§ What you have to do
Could you write out, word for word, the lines below, starting at the one that contains "is (1407, 633)." and ending at the one that contains "Action: click(33, 330)"?

----

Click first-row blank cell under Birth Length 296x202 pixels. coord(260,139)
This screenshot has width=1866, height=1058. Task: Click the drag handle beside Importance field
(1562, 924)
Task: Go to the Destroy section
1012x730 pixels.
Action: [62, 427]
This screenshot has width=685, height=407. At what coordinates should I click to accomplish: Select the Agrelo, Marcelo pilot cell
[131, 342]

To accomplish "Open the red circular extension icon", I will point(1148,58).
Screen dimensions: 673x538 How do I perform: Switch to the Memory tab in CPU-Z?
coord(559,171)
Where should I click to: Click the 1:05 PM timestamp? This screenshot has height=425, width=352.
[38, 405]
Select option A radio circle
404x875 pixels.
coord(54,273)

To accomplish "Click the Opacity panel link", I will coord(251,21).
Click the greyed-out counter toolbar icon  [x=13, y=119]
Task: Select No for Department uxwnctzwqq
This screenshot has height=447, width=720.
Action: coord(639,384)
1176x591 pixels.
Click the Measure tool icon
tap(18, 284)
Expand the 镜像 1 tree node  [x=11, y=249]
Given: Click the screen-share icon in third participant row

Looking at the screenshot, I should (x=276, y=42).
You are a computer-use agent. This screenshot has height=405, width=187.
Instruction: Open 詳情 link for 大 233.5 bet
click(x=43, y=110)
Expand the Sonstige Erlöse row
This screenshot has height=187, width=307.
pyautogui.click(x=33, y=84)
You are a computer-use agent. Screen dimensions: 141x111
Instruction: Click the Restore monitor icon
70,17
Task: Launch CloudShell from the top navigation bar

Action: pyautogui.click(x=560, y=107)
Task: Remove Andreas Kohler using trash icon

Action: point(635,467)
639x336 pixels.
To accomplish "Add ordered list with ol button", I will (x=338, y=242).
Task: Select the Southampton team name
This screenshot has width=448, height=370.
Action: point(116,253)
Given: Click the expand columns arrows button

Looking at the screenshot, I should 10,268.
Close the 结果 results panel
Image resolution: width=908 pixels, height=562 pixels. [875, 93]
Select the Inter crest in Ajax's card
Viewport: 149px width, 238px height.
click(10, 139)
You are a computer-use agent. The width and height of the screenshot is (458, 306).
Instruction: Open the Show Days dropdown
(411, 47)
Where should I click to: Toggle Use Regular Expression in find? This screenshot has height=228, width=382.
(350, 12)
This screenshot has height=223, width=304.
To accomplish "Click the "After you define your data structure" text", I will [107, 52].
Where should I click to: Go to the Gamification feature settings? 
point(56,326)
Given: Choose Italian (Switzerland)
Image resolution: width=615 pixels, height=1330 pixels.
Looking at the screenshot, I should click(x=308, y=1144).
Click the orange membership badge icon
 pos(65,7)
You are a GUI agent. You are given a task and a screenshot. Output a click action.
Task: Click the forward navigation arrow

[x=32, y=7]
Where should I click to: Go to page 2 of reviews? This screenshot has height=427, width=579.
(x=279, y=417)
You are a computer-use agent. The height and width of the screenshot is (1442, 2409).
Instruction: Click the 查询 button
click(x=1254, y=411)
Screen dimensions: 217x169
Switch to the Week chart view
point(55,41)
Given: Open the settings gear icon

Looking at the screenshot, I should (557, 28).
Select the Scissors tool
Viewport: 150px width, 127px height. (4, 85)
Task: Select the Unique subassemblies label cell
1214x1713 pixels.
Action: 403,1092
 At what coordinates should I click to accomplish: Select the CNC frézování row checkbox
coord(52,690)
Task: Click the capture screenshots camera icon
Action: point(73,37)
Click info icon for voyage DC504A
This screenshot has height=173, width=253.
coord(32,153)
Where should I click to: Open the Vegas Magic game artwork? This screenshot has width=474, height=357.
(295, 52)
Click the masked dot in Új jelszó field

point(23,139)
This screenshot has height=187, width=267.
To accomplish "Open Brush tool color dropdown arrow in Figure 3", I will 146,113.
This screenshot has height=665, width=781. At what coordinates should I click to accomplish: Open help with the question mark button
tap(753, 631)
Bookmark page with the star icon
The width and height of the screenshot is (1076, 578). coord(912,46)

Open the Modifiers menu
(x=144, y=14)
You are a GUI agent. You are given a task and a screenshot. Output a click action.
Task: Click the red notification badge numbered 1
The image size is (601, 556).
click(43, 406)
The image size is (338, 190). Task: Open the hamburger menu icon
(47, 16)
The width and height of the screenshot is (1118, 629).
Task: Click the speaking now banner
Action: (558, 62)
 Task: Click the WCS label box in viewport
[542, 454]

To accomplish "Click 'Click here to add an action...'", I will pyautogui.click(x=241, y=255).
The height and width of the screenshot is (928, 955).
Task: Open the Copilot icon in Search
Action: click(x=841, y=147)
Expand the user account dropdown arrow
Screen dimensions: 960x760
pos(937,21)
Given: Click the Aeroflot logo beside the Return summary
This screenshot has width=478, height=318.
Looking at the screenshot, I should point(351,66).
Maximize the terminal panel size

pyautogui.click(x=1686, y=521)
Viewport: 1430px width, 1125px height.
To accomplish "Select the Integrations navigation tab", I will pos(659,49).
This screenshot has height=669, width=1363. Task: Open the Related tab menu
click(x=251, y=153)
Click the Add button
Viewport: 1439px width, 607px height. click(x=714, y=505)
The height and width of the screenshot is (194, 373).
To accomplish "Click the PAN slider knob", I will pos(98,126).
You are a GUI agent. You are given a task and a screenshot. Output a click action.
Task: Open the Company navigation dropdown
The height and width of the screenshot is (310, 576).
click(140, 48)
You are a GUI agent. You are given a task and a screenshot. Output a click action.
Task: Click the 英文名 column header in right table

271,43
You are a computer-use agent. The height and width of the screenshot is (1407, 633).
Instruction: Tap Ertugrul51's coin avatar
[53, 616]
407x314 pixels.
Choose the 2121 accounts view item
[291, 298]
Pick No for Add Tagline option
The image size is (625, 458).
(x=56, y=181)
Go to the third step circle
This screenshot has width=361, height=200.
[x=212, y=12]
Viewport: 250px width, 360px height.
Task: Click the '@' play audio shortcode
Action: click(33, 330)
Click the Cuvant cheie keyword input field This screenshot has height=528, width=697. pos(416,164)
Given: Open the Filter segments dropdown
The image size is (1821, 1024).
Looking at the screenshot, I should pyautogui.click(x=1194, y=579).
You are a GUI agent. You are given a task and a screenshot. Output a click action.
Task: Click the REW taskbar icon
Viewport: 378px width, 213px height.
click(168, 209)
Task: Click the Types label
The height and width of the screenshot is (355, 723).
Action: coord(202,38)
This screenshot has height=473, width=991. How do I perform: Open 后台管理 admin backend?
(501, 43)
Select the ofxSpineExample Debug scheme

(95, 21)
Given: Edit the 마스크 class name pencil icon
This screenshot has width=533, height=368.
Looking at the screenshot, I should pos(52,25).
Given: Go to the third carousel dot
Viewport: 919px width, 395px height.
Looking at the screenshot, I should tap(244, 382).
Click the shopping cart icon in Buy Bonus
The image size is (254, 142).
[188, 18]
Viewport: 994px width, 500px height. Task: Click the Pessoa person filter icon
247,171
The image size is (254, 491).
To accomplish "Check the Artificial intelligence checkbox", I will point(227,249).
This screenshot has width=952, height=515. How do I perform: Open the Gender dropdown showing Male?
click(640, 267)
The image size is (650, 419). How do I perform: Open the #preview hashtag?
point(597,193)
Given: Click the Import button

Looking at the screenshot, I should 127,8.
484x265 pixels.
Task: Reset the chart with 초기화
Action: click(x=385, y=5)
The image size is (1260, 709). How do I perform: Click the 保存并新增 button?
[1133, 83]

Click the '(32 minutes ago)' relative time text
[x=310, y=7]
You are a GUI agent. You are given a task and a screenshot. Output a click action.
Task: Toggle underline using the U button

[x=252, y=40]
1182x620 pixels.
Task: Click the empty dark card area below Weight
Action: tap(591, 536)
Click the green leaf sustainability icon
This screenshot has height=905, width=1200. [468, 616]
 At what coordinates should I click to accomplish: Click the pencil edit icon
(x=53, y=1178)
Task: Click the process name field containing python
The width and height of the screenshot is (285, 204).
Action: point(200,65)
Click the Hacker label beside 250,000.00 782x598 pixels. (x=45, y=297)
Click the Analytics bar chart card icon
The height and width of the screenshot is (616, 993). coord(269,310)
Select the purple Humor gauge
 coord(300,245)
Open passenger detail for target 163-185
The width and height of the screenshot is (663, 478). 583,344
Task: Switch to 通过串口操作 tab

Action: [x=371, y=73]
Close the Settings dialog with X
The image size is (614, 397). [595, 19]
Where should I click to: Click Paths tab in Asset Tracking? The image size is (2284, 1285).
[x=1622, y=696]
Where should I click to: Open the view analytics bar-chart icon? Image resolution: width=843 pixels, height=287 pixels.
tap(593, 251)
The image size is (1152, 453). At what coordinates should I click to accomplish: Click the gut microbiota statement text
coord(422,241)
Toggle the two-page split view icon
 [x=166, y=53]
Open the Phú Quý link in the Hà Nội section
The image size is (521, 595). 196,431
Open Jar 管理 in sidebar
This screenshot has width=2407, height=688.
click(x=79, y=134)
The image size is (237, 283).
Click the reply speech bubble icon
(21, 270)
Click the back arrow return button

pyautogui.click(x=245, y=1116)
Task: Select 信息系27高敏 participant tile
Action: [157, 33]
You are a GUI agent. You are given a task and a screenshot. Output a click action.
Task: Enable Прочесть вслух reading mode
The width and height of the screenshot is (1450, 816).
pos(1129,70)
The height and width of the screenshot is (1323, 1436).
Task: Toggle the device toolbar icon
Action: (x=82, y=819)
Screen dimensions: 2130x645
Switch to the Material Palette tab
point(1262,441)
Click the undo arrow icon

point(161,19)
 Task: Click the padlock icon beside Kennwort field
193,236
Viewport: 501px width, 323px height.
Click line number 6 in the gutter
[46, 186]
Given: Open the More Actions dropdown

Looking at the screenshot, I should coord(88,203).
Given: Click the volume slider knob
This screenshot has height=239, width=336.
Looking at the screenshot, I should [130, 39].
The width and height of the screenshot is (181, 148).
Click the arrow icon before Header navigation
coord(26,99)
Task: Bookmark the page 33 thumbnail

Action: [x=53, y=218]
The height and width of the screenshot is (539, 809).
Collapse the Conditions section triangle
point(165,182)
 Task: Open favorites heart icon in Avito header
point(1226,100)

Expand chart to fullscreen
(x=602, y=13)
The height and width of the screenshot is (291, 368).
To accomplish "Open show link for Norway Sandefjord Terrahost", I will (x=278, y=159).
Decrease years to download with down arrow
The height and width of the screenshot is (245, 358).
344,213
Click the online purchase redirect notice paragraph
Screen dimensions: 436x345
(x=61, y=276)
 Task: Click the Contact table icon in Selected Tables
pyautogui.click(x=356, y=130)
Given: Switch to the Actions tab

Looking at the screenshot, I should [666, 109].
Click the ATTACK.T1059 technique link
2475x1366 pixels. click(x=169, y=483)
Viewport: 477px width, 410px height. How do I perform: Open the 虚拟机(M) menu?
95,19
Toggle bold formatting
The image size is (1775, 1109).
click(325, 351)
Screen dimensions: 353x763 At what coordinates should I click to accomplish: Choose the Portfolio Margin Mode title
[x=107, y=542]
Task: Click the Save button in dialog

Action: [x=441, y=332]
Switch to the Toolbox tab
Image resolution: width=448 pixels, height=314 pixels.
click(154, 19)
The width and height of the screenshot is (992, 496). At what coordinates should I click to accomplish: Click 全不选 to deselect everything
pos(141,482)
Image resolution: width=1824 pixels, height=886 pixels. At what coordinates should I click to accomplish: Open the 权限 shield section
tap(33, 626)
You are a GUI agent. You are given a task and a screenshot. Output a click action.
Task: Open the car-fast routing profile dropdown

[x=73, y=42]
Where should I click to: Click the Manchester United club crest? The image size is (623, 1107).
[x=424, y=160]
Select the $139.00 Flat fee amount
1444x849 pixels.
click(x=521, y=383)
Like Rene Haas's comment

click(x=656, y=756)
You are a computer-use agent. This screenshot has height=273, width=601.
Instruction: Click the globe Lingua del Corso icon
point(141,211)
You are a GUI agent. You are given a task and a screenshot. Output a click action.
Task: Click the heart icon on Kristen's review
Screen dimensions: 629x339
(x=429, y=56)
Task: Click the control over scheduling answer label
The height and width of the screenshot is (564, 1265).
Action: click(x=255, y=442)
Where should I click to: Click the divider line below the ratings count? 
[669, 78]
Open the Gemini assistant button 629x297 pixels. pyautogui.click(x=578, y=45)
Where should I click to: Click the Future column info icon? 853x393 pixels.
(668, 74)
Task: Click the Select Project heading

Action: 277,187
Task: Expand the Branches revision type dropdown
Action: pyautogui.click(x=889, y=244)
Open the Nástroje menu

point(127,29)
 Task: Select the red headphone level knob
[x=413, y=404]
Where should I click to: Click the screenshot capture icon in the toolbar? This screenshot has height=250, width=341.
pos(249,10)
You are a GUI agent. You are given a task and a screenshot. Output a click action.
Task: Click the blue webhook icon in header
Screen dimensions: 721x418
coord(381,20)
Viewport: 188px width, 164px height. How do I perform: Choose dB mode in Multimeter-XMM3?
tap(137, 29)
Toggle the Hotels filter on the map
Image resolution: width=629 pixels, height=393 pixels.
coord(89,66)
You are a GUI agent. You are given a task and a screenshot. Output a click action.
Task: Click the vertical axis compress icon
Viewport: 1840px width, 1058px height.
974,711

----

§ Answer below
You are a computer-use agent. The height and width of the screenshot is (1407, 633).
Instruction: Tap Ertugrul51's coin avatar
[53, 616]
407x314 pixels.
Choose the 2121 accounts view item
[291, 298]
Pick No for Add Tagline option
The image size is (625, 458).
(x=56, y=181)
Go to the third step circle
This screenshot has width=361, height=200.
[x=212, y=12]
Viewport: 250px width, 360px height.
Task: Click the '@' play audio shortcode
Action: click(33, 330)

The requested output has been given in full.